Dataset content START
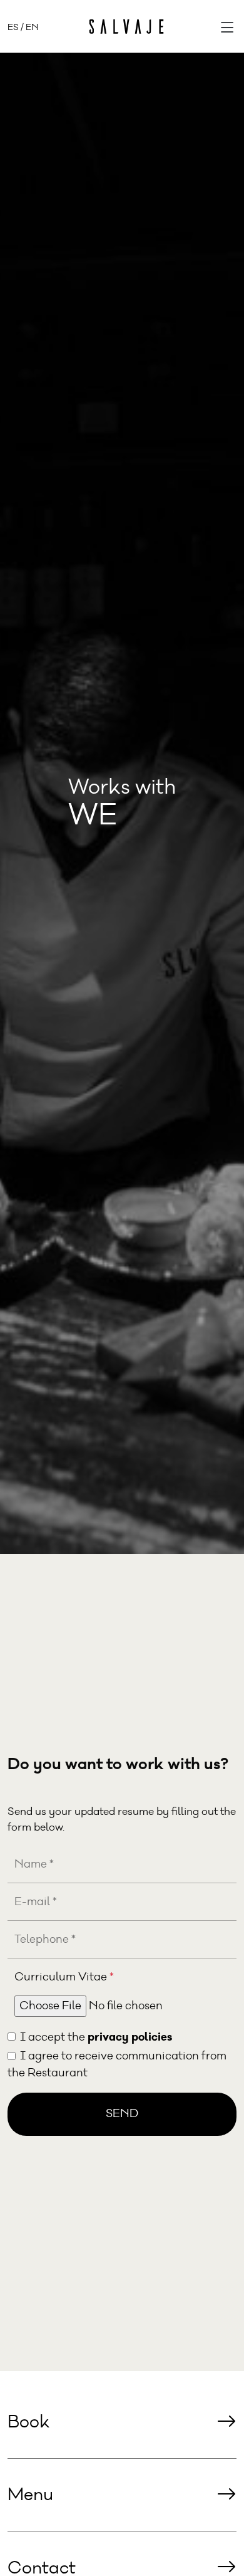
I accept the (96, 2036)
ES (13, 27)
Dataset content END
Dataset content START
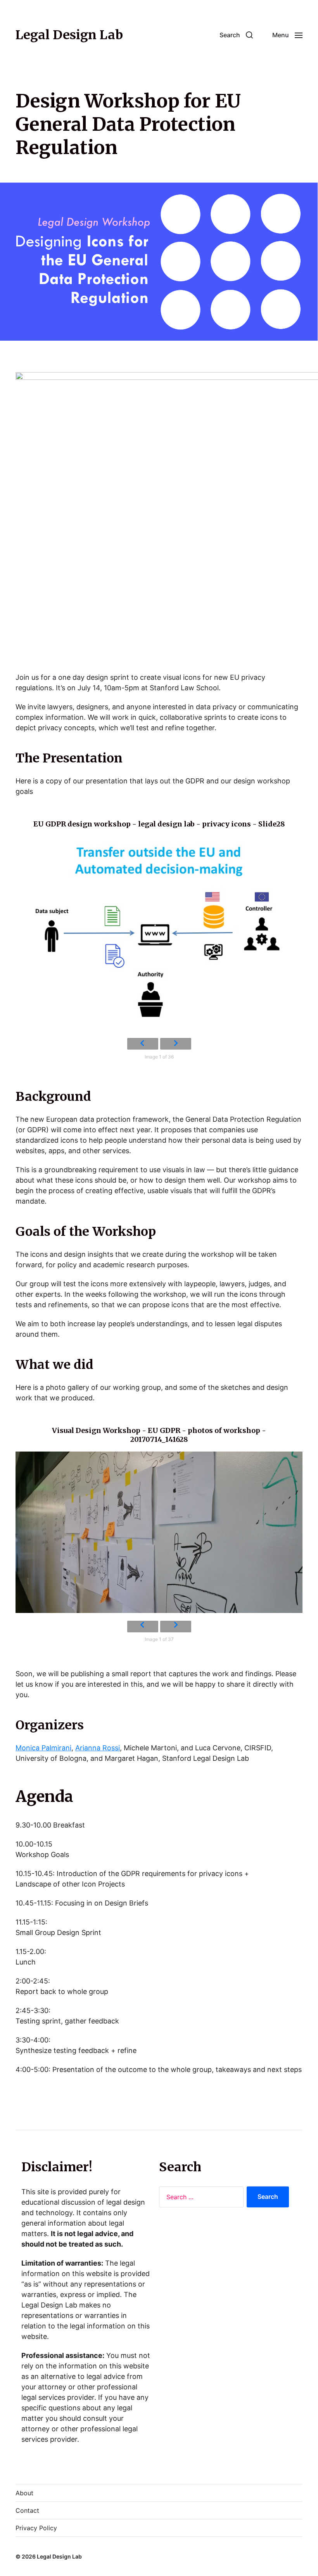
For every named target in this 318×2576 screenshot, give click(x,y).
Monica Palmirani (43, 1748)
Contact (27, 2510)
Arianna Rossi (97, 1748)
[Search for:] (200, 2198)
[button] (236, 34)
Dataset content END
The entries above hold a line with "For every named" and a later line with "[button] (236, 34)". Write out exactly those lines and all lines between, nothing more.

For every named target in this 318×2576 screenshot, give click(x,y).
Monica Palmirani (43, 1748)
Contact (27, 2510)
Arianna Rossi (97, 1748)
[Search for:] (200, 2198)
[button] (236, 34)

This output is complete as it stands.